Our implementation of the master data synchronization capability is called Nexus Link Data Synchronization Engine or DSE for short.
Features
- Keeps track of old versions of the data for every attribute.
- If a client has changed two attributes and one of the changes is valid and the other is not, the valid change will still be synchronized.
- Provides data validation based on regular expressions and powerful dynamic functions.
- Can handle data mapping between client models and the central normalized model.
- Translates between different data sets for enumerations.
- Understands duplicate records and keeps them all synchronized.
- Can be configured for approving data before accepting changes and before distributing changes.
- Can handle the challenges of a "deaf" client, i.e. a data source that doesn't listen to updates.
- Can handle that a client truncates data, so that the truncated data isn't spread to other systems.
- Loosely coupled fields. Handle fields that are not 100% correlated. Example: The person record has an attribute for e-mail. The customer records for that customer also have an e-mail attribute. 99% of the time they have the same value. DSE understands that changes to the person e-mail should only be reflected on the customer e-mail if they were the same to start with.
- The synchronization process is completely asynchronous. This means that any of the clients and even the synchronization capability can be "down" for days. When the failing system is "up" again, the synchronization process will just continue where it left off, i.e. the synchronization process is very robust.
Concepts
Normalized canonical model
Keys in data exchange
When configuring an entity and its attributes, you can define an attribute to be of type key. When such key attributes are used in communication between the client and the DSE, they can affect how objects are connected or merged as duplicates.

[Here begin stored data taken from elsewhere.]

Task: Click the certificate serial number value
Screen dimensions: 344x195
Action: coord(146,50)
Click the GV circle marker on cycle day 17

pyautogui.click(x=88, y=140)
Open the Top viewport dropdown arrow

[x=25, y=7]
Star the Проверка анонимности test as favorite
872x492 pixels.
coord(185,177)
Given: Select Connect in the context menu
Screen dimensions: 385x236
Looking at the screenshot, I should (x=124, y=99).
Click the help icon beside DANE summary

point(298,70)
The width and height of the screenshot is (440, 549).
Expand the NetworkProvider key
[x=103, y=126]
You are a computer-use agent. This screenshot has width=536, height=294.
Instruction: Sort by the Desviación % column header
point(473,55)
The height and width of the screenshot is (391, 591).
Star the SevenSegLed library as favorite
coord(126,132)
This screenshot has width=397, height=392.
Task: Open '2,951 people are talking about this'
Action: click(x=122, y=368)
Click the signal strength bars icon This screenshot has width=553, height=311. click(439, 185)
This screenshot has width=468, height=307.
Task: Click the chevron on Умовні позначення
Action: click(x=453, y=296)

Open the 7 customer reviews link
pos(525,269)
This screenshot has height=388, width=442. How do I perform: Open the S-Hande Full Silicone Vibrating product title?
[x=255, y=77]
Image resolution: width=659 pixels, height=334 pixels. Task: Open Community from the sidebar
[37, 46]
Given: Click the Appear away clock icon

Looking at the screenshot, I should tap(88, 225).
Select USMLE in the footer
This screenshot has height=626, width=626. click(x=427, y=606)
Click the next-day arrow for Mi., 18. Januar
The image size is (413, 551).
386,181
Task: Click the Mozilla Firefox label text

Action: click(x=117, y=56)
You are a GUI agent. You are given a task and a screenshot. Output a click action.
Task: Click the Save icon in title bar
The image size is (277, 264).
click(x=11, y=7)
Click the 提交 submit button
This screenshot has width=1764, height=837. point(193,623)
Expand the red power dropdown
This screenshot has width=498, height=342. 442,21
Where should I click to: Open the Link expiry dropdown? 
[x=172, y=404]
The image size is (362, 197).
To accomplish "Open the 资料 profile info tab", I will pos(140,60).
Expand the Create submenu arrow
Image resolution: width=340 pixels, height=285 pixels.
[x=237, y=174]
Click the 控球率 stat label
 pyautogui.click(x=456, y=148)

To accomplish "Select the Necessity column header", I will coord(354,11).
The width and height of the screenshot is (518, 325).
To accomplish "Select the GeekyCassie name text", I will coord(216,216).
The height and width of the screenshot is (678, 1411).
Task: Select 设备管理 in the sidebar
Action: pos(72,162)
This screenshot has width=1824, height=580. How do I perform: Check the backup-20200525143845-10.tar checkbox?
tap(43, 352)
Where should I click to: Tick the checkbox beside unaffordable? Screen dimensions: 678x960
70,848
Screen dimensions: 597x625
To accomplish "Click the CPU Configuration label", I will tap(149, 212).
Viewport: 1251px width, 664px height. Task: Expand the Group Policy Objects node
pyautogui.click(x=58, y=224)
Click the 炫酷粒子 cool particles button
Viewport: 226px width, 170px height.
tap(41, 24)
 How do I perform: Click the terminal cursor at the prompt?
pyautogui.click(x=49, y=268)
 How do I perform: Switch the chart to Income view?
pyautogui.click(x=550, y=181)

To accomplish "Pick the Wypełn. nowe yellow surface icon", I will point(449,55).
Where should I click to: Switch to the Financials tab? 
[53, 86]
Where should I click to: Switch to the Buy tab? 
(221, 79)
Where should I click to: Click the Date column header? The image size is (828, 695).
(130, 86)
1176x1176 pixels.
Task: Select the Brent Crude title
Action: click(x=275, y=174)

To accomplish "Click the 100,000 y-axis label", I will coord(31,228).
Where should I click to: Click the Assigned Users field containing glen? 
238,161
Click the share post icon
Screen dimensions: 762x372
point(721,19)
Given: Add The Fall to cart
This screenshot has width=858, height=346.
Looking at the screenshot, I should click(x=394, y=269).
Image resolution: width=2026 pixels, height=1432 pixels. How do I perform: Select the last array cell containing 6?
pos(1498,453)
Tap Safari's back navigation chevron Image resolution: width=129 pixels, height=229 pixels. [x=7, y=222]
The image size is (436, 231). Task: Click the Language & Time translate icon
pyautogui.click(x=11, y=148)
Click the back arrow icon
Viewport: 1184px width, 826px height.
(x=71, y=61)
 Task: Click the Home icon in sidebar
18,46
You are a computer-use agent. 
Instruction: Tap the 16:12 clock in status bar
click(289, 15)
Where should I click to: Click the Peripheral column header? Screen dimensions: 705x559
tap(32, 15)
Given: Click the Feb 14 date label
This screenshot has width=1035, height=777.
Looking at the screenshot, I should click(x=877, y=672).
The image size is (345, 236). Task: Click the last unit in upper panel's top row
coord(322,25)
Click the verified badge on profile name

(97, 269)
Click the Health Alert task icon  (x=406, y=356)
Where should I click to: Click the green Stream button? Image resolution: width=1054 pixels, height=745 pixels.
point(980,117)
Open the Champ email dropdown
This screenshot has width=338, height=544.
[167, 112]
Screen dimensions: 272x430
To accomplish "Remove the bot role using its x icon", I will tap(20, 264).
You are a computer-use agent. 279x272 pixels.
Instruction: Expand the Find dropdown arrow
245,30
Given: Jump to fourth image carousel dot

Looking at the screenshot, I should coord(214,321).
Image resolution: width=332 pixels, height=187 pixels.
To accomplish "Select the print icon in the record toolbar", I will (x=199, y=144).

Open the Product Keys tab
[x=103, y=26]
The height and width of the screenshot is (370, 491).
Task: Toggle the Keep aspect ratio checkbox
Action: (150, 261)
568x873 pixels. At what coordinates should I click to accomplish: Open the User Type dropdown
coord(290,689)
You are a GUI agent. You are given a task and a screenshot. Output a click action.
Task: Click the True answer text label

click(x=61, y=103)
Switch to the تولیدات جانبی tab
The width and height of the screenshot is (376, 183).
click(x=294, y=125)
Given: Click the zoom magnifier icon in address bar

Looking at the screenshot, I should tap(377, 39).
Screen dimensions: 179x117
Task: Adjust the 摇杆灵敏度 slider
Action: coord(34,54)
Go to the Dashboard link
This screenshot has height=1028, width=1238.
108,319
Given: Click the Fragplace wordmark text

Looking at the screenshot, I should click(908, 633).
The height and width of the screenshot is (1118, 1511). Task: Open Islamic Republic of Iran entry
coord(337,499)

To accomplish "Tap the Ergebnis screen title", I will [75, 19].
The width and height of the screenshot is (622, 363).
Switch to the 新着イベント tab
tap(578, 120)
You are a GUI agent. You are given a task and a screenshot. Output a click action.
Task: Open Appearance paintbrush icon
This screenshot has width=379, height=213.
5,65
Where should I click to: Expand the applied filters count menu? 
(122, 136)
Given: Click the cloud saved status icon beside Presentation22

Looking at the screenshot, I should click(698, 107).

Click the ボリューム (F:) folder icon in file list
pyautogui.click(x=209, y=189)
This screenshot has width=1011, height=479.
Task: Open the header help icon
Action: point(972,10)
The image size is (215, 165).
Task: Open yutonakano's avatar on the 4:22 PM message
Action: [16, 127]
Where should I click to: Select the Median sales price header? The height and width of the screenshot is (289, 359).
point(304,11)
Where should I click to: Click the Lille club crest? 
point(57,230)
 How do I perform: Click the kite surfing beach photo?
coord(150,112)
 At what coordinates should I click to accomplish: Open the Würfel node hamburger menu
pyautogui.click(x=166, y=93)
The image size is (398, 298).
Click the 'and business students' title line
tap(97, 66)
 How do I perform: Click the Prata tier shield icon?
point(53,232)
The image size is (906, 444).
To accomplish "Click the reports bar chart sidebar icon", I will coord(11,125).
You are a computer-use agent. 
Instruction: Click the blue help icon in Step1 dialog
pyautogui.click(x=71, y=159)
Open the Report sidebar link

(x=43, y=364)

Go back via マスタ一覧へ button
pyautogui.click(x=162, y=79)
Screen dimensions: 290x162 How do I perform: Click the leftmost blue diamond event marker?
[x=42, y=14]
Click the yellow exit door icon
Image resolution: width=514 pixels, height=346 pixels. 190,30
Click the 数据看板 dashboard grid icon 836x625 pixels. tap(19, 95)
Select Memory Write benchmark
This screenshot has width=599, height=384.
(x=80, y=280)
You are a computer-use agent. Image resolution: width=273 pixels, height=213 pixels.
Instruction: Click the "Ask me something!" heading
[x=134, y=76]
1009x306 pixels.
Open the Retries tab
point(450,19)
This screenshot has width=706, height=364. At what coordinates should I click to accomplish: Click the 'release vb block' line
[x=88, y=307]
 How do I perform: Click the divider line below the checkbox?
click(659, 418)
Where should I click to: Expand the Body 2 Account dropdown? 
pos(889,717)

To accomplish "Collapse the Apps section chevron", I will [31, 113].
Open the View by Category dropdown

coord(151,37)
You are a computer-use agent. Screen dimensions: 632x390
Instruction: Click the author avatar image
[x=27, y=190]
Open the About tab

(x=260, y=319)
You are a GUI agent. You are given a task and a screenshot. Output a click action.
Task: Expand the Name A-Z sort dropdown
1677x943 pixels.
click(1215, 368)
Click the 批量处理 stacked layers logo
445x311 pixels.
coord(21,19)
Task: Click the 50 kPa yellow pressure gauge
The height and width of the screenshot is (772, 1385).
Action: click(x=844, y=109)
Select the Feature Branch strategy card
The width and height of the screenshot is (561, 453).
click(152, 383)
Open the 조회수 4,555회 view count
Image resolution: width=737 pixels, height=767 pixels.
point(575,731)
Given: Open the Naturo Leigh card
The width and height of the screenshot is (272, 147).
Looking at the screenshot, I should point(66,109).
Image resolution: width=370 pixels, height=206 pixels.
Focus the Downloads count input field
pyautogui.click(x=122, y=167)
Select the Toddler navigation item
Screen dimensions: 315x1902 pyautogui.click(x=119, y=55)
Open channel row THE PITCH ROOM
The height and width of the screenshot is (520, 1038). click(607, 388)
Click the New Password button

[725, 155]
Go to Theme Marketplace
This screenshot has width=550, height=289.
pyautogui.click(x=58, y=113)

There are three different usages of key attributes in client data and we will introduced them by using the following example:
We have a normalized canonical model for the that looks like this:
When DSE sends information to or receives information from a client it refers to the client key that uniquely identifies the current object. In the DSE, this key is called the primary key for the object.
One important aspect of
When DSE sends or receives data
- Primary key: The client primary key for the current client object (that we are dealing with)
- Secondary key: Another unique key for the current client object (always the same entity). This key always refers to a key in another client. That client can be a "virtual client" like the "Internet" client for email-address.
- Primary reference key: A reference from the current client object to another object at the same client (with the same or different entity). From a client perspective, this is a "foreign key" (DB lingo).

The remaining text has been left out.